Cristina Tzintzún Ramirez kann das nicht ganz bestätigen. "Kandidaten beider Parteien haben es in der Vergangenheit versäumt, in die Latino-Wählerschaft zu investieren. 2016 sagten 62 Prozent aller Latino-Wahlberechtigten, dass kein Kandidat oder Wahlhelfer sie angesprochen habe, ihre Stimme abzugeben."
Die 38-Jährige gründete daraufhin JOLT Action, eine Organisation, die gezielt auf die Latino-Wählerschaft zugeht. In Zeiten der Pandemie schwieriger als ursprünglich gedacht, erzählt sie: "Wir lernen gerade alle, wie man am besten in einer Pandemie Wahlkampf macht. Viele Mittel sind verlegt worden, um Wähler via SMS oder digital zu erreichen. Wir von JOLT werden trotzdem noch an 80.000 Türen klopfen, um sicherzugehen, dass wir mit denen sprechen, die sonst ignoriert werden.
Krankenversicherung, Mindestlohn, Einwanderung – das sind die wichtigsten Themen dieser Wählerschaft. Neben schwarzen Amerikanern kämpfen Latinos mit am stärksten mit den Folgen der Pandemie und der davon ausgelösten Wirtschaftskrise.
Die Wahlbeteiligung ist in Texas notorisch niedrig. Das habe zwei Ursachen, erklärt Jim Henson vom Texas Politics Project: "Das hat mit der Zusammensetzung der Bevölkerung zu tun, 40 Prozent sind Latinos, und die Wahlbeteiligung unter denen, die wählen dürfen, ist niedrig. Der zweite Grund: Das Wahlsystem in Texas macht das Wählen schwer, egal an welcher Stelle des Prozesses."

Briefwahl in Texas stark eingeschränkt

Für die regierenden Republikaner gebe es deshalb keinen Ansporn, den Zugang zur Wahl zu erleichtern, so Henson weiter. So ist beispielsweise die Möglichkeit zur Briefwahl in Texas stark eingeschränkt: Nur registrierte Wähler ab 65 können Briefwahlunterlagen anfordern, dazu Menschen mit Behinderung und Gefängnisinsassen, denen das Wahlrecht nicht entzogen wurde.
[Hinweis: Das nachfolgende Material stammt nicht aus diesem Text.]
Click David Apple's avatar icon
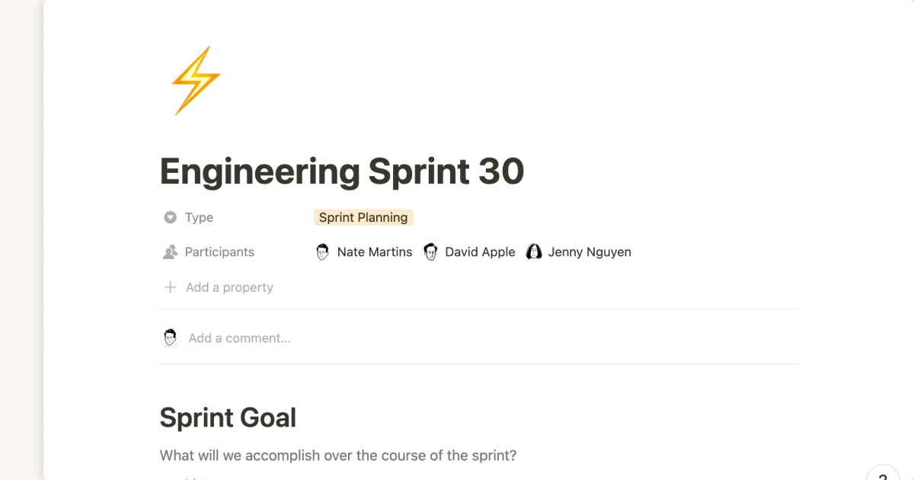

Die Demokratische Partei, Bürgerrechtsorganisationen und auch einzelnen Wähler sind vor texanische Gerichte gezogen, um die Briefwahl in diesem Pandemie-Jahr für einen größeren Kreis zu öffnen – bislang ohne Erfolg. Die Wahl ist zudem an einem Dienstag, einem Arbeitstag. Henson sagt, es wird Wählern in Texas außerdem nicht möglichst einfach gemacht, sich als Wähler zu registrieren.
Erst im August urteilte ein Gericht in San Antonio gegen Texas. Ein Wähler hatte geklagt, weil er – anders als rechtlich vorgesehen – bei der Erneuerung seines Führerscheins online sich nicht auch erneut als Wähler registrieren konnte. Damit verstoße Texas gegen den National Voter Registration Act von 1993, urteilte das Gericht. Politikwissenschaftler Jim Henson: "Das ist eine dieser Seltsamkeiten der USA. Wir geben uns als Blaupause für den demokratischen Prozess. Aber Parteipolitik hat zu etlichen bedeutenden institutionellen Hindernissen beim Wählen geführt, die im globalen Sinn schwer zu rechtfertigen sind."
2018 hatte sich bei der Senatswahl der Republikaner Ted Cruz nur ganz knapp – mit drei Prozentpunkten – gegen seinen demokratischen Herausforderer Beto O’Rourke durchsetzen können – noch so ein Grund, weshalb Demokraten in Texas selbstbewusster geworden sind.